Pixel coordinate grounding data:
BEGIN

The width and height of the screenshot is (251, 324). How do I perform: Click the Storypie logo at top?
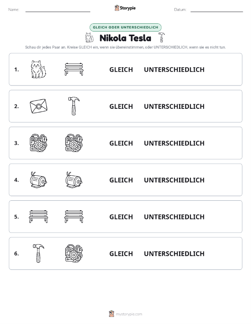coord(125,8)
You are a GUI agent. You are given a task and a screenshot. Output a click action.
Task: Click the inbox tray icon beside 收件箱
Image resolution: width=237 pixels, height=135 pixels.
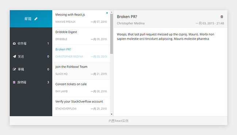tap(14, 43)
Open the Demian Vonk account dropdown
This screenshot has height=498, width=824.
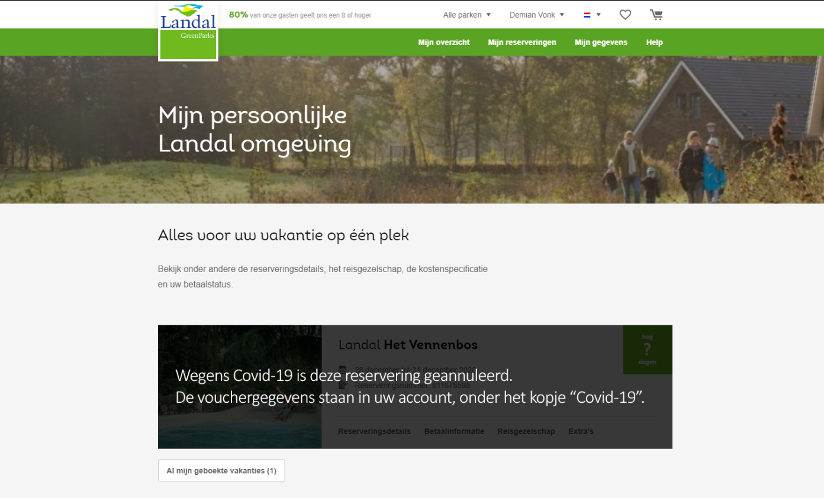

END

» **Work instructions**: Give back exactly the lines running from the one that contains "Open the Demian Vonk account dropdown" to the end of the records, including both of those lines and excluding every picture.

» **Answer below**:
Open the Demian Vonk account dropdown
This screenshot has height=498, width=824.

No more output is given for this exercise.